## Document section
★ ★ ★ ★ ★ ★ ★
# Bacon (TQ and Cold Smoked)



## Co4ch D4ve (Feb 11, 2018)

First of all, thanks to Bearcarver for his great thread on smoking bacon using TQ. 

This is my first bacon and it was a success. The family really likes it and I will be, now and forever, on bacon duty. Not too happy with the belly I started with. It was a little thin and will be buying my next one from Costco as theirs look better.

I followed Bear’s recipe and here is the proof in pictures:

Out of the cure, soaked in water and spices added:







Just off 12 hours of cold smoke using hickory in the AMNPS:






Sliced and ready for the skillet and freezer:






Using the oven to fry:






Ready to eat:






Once again, thank you Bear for the info and inspiration. If you haven’t tried it, you owe it to yourself, give it a go. 

Dave


----------



## chopsaw (Feb 11, 2018)

Very nice . Well done .


----------



## ab canuck (Feb 11, 2018)

Looks great, Nice job...


----------



## SmokinAl (Feb 11, 2018)

Your bacon looks fantastic!
Nice job!
Congrats for getting a ride on the carousel!
Al


----------



## Phil Chart (Feb 11, 2018)

Very nice. Looks awesome


----------



## Co4ch D4ve (Feb 11, 2018)

Thanks Chopsaw, ab Canuck and Al. 

Love riding on the carousel!


----------



## Co4ch D4ve (Feb 11, 2018)

Thanks Phil... your t-shirt in your avatar cracks me up!


----------



## tropics (Feb 11, 2018)
★ ★ ★ ★ ★ ★ ★
Data drawn from a collection
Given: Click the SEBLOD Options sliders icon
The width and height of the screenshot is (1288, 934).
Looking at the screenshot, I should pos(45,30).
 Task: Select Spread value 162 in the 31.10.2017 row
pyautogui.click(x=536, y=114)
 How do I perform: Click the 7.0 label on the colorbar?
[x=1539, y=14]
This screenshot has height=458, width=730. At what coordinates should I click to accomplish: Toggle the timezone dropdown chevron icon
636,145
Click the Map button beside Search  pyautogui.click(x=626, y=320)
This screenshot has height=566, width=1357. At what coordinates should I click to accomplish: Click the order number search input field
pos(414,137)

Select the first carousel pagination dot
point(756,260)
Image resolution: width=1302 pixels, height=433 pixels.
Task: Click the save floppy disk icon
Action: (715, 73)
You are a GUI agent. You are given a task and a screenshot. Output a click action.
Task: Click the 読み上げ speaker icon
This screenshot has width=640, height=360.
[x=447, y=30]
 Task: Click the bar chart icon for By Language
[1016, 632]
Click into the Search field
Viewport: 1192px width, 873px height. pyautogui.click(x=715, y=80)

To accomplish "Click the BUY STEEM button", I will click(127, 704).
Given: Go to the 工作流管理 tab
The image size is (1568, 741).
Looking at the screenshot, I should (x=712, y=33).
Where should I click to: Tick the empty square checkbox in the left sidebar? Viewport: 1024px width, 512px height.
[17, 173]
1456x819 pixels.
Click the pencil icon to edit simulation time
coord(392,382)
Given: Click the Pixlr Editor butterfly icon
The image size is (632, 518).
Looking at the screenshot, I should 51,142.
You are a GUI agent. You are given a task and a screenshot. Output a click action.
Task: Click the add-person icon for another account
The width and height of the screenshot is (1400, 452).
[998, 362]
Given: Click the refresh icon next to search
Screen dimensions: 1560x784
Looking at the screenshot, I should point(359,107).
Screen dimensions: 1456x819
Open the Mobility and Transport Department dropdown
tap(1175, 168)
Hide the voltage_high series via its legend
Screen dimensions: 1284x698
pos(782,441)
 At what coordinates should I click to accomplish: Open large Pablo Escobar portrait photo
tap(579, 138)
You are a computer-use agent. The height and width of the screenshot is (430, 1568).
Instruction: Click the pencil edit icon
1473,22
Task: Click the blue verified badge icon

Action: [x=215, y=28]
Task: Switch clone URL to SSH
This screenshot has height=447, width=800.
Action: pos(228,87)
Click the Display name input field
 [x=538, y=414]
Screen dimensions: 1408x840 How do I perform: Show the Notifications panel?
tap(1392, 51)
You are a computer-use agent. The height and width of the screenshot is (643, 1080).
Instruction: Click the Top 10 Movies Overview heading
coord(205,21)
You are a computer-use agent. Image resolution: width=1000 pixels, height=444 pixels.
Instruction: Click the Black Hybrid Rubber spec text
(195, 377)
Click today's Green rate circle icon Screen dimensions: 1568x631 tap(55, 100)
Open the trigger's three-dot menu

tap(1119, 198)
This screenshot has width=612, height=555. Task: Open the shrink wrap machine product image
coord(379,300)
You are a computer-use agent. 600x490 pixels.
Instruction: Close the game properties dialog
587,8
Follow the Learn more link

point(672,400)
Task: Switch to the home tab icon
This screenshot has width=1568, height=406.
★ ★ ★ ★ ★ ★ ★
## Task to carry out
Return the part of the bacon thread that begins at the words "Once again, thank" and stops after the words "Well done .". The material above has no connection to the bacon thread.

## Result for this exercise
Once again, thank you Bear for the info and inspiration. If you haven’t tried it, you owe it to yourself, give it a go. 

Dave


----------



## chopsaw (Feb 11, 2018)

Very nice . Well done .